Saved entries
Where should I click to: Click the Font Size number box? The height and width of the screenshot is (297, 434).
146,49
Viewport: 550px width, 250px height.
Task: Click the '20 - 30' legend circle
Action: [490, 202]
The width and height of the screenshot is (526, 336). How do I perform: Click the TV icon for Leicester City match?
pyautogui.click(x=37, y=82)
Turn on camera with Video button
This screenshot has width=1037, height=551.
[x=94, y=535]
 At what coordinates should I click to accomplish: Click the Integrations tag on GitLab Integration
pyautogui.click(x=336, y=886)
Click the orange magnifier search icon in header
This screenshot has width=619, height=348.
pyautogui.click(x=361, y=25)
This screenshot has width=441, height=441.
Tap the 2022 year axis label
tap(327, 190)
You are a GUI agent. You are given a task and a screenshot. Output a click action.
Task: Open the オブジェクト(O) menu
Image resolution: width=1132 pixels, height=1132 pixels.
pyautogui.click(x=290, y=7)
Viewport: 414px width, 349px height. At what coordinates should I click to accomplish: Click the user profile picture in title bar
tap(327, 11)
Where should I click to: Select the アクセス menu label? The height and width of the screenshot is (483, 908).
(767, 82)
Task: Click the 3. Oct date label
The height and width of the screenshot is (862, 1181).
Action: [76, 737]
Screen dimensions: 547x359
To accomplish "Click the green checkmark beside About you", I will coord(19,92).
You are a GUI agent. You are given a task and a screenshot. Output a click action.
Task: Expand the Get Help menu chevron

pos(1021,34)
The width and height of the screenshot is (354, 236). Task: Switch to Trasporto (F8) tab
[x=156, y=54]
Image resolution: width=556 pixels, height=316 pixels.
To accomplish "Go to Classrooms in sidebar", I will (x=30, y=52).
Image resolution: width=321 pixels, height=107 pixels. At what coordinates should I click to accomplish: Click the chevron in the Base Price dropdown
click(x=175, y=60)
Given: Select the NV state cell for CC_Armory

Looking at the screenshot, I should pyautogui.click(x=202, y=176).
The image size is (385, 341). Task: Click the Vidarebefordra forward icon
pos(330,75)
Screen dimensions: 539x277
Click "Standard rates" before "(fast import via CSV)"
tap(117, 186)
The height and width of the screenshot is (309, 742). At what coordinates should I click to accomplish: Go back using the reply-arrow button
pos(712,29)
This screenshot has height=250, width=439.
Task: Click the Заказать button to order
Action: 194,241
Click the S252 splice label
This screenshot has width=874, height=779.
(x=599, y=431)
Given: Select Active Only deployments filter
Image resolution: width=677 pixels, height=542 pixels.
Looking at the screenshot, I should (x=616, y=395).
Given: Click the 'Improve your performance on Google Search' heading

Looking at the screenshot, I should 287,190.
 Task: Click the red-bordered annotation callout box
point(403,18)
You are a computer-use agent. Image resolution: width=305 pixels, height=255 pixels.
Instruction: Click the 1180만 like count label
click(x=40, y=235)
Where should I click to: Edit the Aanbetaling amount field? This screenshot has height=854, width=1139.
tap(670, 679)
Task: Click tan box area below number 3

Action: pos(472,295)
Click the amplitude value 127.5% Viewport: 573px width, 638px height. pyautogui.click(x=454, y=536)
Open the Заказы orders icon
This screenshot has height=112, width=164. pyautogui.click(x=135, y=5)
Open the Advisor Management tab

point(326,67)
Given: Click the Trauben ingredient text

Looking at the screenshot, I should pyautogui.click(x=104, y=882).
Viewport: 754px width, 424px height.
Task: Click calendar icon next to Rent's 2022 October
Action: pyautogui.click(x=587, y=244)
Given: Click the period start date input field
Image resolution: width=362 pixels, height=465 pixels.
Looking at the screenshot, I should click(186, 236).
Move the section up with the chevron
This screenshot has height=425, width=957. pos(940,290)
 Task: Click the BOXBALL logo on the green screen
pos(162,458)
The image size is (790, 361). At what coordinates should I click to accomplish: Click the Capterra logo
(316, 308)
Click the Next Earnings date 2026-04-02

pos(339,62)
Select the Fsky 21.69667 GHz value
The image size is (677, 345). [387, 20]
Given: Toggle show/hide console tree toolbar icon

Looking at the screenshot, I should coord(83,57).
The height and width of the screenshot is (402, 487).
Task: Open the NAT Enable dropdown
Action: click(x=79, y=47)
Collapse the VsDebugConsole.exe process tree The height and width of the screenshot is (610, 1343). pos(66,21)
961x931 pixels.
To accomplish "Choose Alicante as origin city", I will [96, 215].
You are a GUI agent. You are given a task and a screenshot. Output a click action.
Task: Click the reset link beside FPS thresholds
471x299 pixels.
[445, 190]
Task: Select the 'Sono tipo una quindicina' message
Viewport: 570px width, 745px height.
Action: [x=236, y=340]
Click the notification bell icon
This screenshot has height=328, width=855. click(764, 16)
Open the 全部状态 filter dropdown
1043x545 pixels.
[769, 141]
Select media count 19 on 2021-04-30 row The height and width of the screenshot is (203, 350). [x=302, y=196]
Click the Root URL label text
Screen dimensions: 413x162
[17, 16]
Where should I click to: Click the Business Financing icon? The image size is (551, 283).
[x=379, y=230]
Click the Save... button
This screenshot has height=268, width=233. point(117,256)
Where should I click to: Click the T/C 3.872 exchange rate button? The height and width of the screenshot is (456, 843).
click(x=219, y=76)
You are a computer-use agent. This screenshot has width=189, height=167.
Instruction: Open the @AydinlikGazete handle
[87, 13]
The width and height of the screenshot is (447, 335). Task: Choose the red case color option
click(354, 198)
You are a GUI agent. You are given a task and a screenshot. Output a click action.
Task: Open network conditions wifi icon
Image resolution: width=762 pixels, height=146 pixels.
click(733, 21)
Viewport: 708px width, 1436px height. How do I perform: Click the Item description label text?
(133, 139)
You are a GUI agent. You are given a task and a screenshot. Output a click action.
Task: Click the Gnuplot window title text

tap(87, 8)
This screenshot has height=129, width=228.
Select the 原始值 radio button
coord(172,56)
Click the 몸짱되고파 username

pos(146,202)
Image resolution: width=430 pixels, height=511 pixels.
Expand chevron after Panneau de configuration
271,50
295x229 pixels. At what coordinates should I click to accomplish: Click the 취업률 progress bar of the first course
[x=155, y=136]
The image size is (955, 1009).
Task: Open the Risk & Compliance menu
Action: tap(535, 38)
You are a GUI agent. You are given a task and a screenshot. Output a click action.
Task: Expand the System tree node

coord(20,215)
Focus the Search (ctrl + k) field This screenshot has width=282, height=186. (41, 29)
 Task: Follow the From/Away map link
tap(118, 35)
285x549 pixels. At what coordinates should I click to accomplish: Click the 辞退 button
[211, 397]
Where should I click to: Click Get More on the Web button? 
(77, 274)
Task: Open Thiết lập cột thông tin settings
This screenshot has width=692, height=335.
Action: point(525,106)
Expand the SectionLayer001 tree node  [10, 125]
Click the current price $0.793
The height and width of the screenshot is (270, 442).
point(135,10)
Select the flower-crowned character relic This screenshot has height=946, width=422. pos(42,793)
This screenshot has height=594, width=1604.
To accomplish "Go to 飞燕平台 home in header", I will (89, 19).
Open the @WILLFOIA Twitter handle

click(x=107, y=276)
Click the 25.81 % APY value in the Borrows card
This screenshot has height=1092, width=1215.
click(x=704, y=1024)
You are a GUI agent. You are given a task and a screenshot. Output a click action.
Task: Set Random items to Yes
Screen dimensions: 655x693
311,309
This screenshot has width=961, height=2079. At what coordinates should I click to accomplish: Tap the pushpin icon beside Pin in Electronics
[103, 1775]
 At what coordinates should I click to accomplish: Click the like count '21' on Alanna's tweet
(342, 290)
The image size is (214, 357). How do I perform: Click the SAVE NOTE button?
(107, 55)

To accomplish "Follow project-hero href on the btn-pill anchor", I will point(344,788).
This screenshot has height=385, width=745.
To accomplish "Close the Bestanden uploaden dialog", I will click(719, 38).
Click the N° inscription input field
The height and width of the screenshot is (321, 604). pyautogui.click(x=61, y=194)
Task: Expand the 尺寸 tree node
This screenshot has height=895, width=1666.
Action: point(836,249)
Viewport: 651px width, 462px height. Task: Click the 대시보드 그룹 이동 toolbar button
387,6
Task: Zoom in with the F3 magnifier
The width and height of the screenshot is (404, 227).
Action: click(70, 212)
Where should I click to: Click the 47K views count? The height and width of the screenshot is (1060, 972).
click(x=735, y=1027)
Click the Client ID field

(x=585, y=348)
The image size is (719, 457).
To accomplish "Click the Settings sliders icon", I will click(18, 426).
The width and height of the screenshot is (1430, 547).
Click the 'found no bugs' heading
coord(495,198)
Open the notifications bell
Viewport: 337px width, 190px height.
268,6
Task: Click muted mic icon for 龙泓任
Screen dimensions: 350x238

[Task details] Nothing but a number should be given: the number of lines in the records that contain the word "computer".

[Answer] 2